As part of this strategy, LSE said it had introduced four steps to promote awareness of new IPOs. The first step involves arranging special presentations by companies for general investors in order to help them understand financial prospects of the likely investment while the second step involves use of LSE’s website for prospectus, IPO application forms and company presentation.

Under the third initiative, a help desk has been set up to provide adequate information to the investors  while under the fourth initiative, LSE has allowed placement of banners and other marketing material of companies making IPOs within and outside its premises to attract the investors.

Published in The Express Tribune, July 7th, 2011.


Zia Khatri | 10 years ago | Reply

During last few years market have witnessed small number of IPOs. Purpose of IPO is to generate cash through stock market. What we have seen is that big companies (blue chips) throw their 'bad performing' company using the goodwill of its 'good company'. It results in successful IPO and destruction of small investors. Usually at the price of the company is through IPO, these prices are usually not seen within 1-5 years. Reason is quite simple. Over-valuation of the stock at the time of IPO and high expectation of 'quick' profit leads to general greed, ending up in losses or low value of the stock.

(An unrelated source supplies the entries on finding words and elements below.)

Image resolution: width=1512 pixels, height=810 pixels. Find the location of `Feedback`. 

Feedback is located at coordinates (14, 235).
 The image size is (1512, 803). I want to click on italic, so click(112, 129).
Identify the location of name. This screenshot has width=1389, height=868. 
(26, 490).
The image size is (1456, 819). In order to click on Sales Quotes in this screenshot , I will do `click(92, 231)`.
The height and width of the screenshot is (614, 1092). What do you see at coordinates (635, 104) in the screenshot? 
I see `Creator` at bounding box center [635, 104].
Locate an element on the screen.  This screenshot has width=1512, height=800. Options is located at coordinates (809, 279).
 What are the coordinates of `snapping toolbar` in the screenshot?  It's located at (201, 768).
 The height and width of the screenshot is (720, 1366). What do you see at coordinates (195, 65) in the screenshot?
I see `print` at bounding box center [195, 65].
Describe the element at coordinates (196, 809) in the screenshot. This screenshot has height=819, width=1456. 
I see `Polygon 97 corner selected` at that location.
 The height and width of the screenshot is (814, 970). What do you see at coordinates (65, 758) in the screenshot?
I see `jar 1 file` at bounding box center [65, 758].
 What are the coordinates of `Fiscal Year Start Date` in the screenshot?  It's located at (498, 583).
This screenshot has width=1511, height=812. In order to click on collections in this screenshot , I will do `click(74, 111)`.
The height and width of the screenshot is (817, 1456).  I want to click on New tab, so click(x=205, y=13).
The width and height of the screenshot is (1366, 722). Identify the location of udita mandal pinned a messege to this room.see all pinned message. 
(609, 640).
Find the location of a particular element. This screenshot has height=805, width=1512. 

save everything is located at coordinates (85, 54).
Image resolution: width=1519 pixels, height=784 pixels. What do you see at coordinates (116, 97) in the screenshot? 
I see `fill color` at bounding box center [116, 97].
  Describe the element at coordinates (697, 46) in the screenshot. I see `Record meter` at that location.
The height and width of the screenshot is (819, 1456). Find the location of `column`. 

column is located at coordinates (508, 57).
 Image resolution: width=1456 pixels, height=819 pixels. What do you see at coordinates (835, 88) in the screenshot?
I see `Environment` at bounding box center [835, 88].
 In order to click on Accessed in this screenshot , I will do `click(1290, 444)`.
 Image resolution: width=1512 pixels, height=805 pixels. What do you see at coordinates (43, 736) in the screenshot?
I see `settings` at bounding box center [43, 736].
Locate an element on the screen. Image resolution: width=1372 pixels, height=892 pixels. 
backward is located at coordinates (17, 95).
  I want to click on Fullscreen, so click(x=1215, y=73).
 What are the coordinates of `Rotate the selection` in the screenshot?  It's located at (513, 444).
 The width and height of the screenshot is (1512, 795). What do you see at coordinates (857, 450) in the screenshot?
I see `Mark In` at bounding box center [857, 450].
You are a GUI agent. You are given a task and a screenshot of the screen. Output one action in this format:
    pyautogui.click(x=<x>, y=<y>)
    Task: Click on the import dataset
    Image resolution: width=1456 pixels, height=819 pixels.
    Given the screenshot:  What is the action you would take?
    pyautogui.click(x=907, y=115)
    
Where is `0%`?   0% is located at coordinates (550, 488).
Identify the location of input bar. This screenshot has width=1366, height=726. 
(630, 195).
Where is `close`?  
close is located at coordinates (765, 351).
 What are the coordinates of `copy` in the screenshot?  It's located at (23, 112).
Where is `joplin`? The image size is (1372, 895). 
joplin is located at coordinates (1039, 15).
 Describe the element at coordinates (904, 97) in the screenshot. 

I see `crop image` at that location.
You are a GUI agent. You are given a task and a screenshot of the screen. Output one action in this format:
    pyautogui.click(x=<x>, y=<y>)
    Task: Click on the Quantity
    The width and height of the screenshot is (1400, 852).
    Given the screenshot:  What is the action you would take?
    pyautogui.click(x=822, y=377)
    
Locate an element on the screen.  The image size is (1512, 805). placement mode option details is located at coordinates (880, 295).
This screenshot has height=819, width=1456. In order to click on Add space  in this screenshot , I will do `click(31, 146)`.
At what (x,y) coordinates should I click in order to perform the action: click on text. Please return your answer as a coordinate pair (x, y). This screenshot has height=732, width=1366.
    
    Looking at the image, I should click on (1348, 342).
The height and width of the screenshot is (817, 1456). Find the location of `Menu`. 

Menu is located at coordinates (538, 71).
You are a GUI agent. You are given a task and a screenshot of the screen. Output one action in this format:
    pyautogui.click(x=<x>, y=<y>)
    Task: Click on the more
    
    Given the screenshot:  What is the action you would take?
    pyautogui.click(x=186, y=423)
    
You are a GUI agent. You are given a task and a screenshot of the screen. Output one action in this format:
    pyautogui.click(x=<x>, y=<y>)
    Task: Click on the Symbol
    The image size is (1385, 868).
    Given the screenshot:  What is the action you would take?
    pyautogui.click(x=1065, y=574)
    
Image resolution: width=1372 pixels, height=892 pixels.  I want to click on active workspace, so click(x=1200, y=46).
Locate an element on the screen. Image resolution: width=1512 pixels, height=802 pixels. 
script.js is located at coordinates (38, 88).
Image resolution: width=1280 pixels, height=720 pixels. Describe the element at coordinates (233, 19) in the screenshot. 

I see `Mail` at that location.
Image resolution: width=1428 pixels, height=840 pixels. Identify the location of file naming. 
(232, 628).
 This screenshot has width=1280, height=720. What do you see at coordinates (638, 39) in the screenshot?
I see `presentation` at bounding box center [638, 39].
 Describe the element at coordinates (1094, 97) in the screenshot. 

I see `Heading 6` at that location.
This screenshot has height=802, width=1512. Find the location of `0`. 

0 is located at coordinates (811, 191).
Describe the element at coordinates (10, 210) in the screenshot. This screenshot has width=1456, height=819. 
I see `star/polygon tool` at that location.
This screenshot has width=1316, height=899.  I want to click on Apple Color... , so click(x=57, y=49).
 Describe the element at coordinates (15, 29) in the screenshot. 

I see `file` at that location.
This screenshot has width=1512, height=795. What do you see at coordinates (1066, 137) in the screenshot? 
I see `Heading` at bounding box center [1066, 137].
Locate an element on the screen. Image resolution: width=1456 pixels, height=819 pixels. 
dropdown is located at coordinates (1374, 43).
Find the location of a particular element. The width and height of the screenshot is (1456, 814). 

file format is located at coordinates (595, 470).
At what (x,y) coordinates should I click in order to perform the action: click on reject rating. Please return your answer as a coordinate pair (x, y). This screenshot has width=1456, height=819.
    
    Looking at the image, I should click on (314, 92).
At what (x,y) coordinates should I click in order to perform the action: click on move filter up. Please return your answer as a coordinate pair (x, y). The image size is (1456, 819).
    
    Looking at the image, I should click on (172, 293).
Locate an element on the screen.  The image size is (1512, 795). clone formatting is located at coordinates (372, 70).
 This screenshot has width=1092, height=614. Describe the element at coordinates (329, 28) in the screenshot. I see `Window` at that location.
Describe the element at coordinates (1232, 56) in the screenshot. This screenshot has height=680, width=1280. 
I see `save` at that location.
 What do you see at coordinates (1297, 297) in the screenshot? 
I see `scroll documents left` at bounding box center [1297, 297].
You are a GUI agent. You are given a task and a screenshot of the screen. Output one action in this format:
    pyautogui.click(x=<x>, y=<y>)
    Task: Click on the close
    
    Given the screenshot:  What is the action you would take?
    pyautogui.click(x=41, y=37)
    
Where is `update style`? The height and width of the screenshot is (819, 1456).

When a stock is offered through IPO, general investors expect good and quick profit but it is very important to see the financial condition of the company before investing in IPO. IPO doesn't necessarily mean good profitable trade. Following three simple rules will end up in profitable trade and 'no loss' from IPOs.

First, investors should look for atleast '3 years consecutive profit' in the financial reports of the company. This practice will filter out those companies which show good results in last reports to lure investors. If there are losses in previous years and the company have suddenly started to show profit may mean 'collect cash from public through IPO and say bye bye'. Second, don't believe in companies projections which may be hyped. Projected financial results usually go wayward due to various law and order and economic reasons. Third, usually the price of the company rises before IPO which entices investors to invest. WAIT!!! Don't rush and let the bubbles get settled. If the price is rising before IPO then the price can fall before IPO too. You cannot always end up in profit but will surely make big losses being unable to sell when the price continues to fall without break. Stock exchanges should apply stricter financial reporting rules for companies offering for sale through IPO to reduce investors' losses.